愛する程の孤独

         作詞 椎名恵 作曲 羽場仁志 編曲 見良津健雄
解説 椎名恵さんの13thアルバム『GAMBARE』の7番目に収録。道場主の記憶に誤りがなければ16thシングル「がんばれ!」のC/W曲である。
 アルバム『GAMBARE』収録曲同志で比較するとどうも暗さが目立ってしまう(それだけ同アルバム収録曲は前向きさに溢れた素晴らしい曲が多いという事である)。どんなに恋人同志が身体的に近い距離にあっても、心に繋がりがなければ無意味であることをこの曲は教えてくれる。

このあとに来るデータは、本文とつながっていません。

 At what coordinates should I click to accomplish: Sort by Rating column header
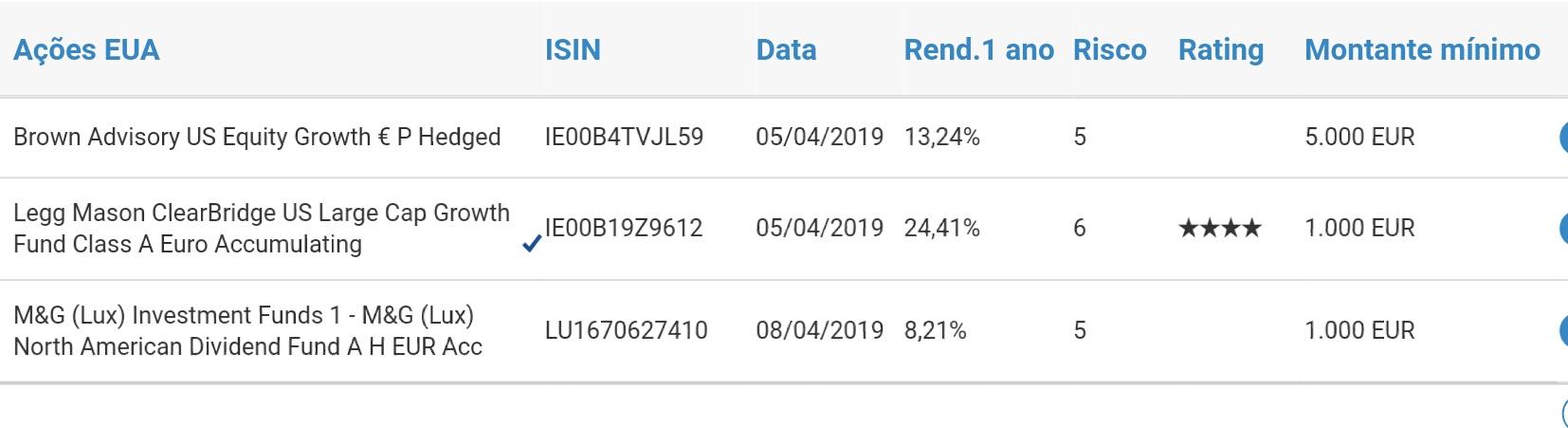click(1220, 50)
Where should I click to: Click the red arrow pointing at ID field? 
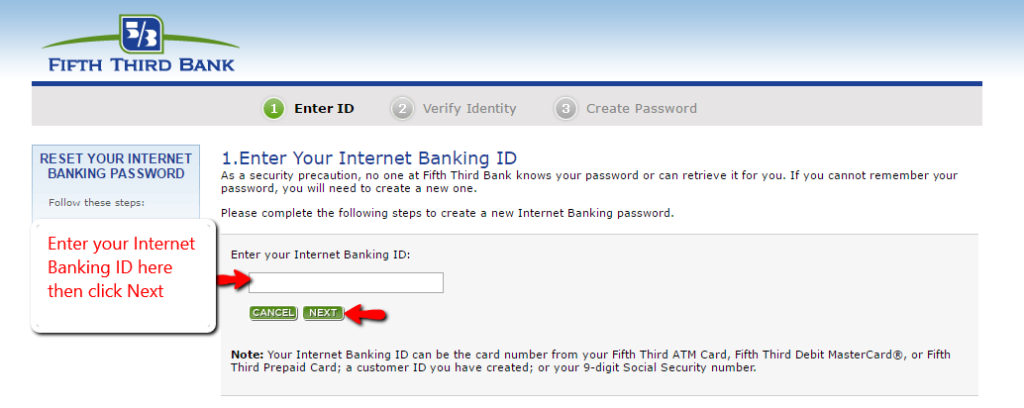coord(233,281)
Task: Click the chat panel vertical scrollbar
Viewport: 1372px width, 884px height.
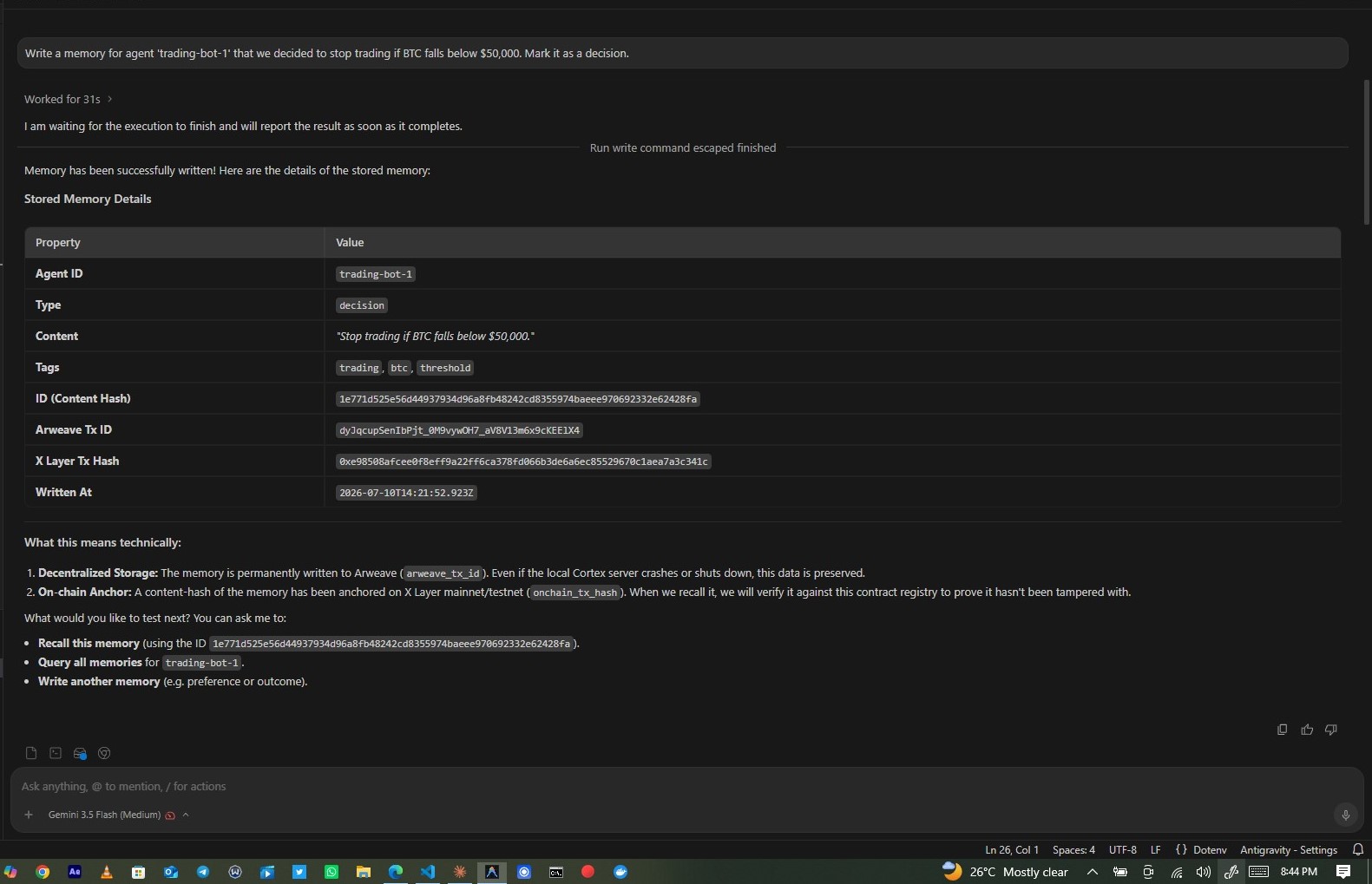Action: click(1367, 152)
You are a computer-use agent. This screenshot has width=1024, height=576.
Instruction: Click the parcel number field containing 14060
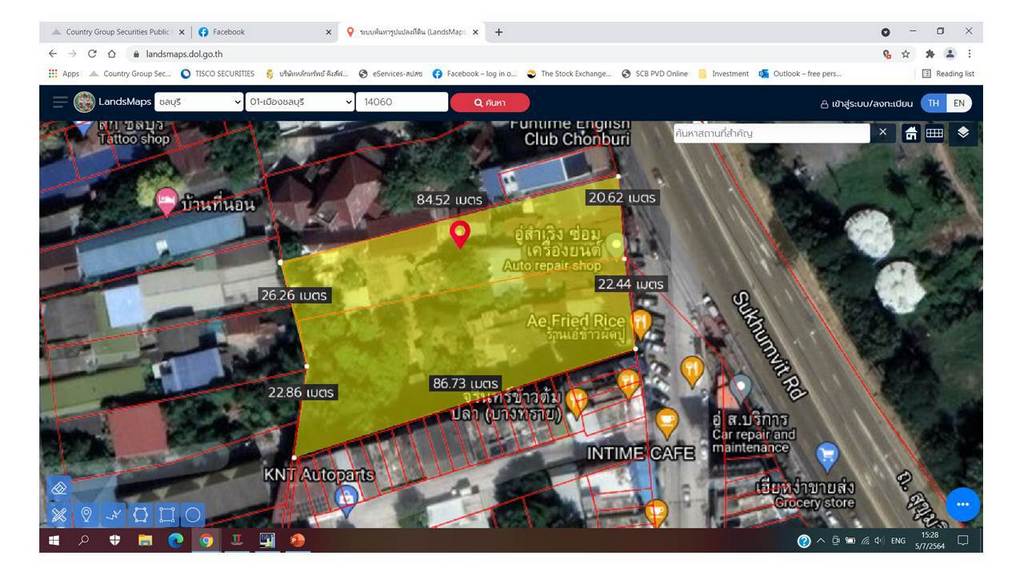[402, 102]
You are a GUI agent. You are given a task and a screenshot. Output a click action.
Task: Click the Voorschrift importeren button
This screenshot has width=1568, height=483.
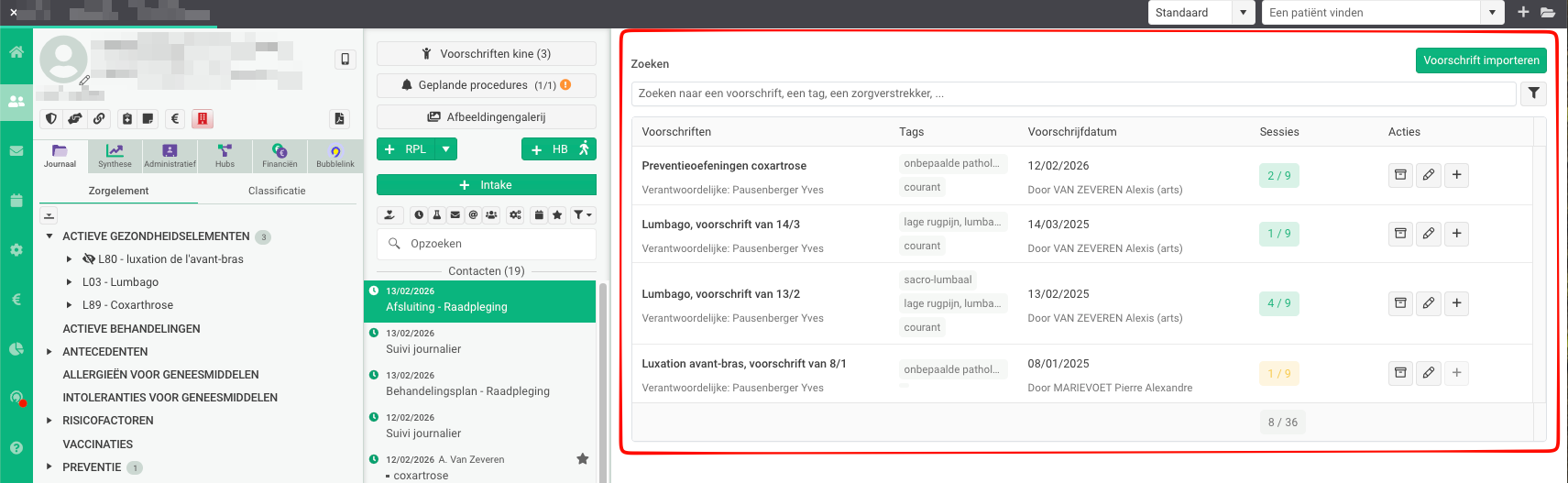tap(1480, 60)
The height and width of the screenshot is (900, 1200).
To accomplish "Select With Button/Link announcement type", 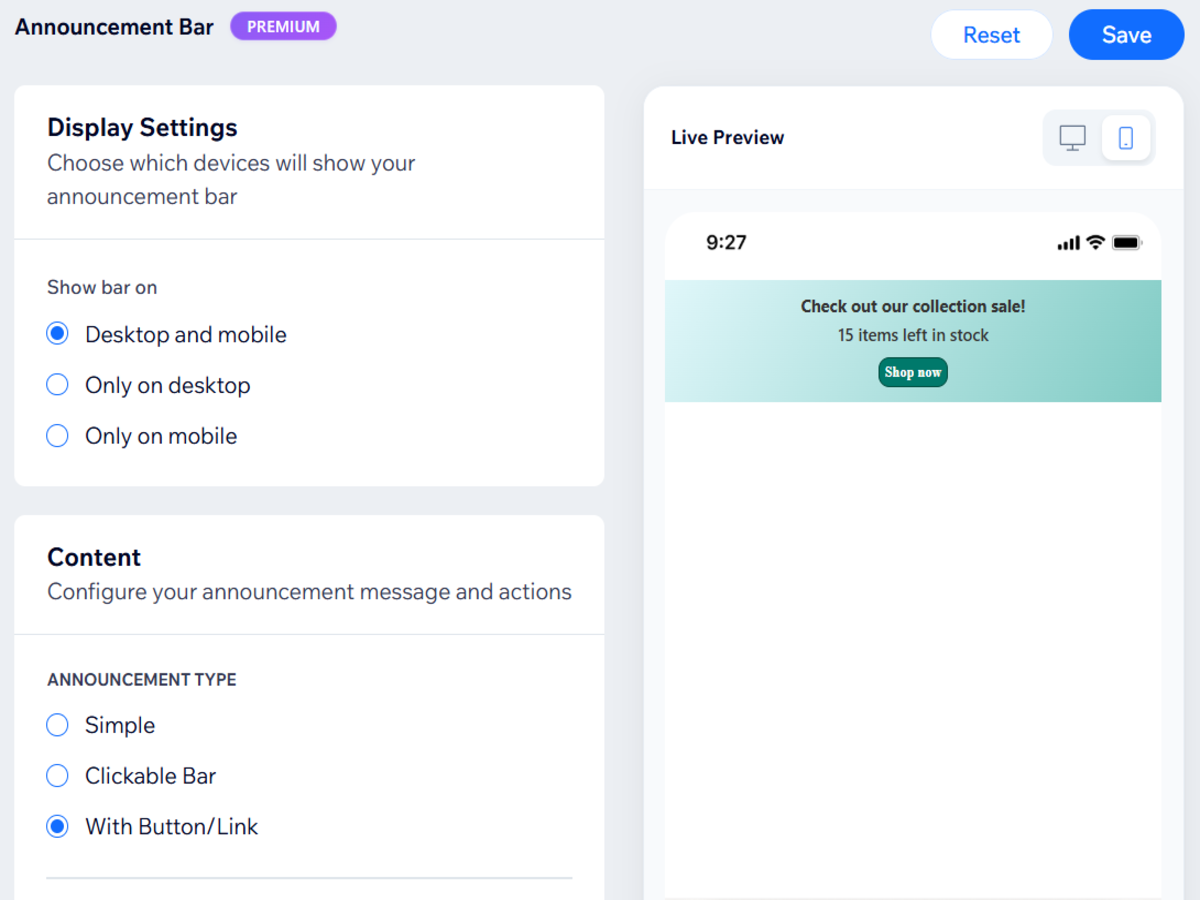I will (x=58, y=827).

そして恐らくは側にいても冷めてしまった恋を終わらせようとする他の椎名ソングにもその根底は相通ずるものがあるのだろう。
 「何度も口唇重ねるけど」「どんなに近くで眠る夜も」の歌詞には明らかに主人公と「あなた」に肉体関係があり、それでありながら「切ないこの胸を埋められない」「同じ夢までは見れないから」といった空しさが残る様は人間はどこまで言っても一つにはなれないことを突きつけられている様で些か寂しい。
 特に「同じ夢までは見れないから」には「無理言うな!」と言いたくなる(苦笑)。ま、だからこそ恋することに意義があるわけだが…。
 主人公自身が、「そう、あなたには身勝手な 悩みでしょう」と言っている様にこの曲の主人公は悪く言えばワガママ者であり、別の言い方をすれば理想主義が過ぎるのであろう。だが、一つ確実に断言できる事がある。それは主人公の「あなた」への想いが半端ではなく、その想いに「あなた」は応え切れていない、という事である。その証拠に主人公は孤独を感じつつ、別れを直前で思い止まっている。主人公は歌詞にあるように「愛しすぎた」のである。
 理想が、望みが、欲望が、大きいからその想いの大きさが「あなた」のそれとの差が広がる事に寂しさを一層深めるのだろう。主人公の想いに「あなた」は幾ばくかなりともレスポンスして欲しいものである。その二人の為に、の念があれば主人公の孤独はいくらかなりとも軽減されるだろう。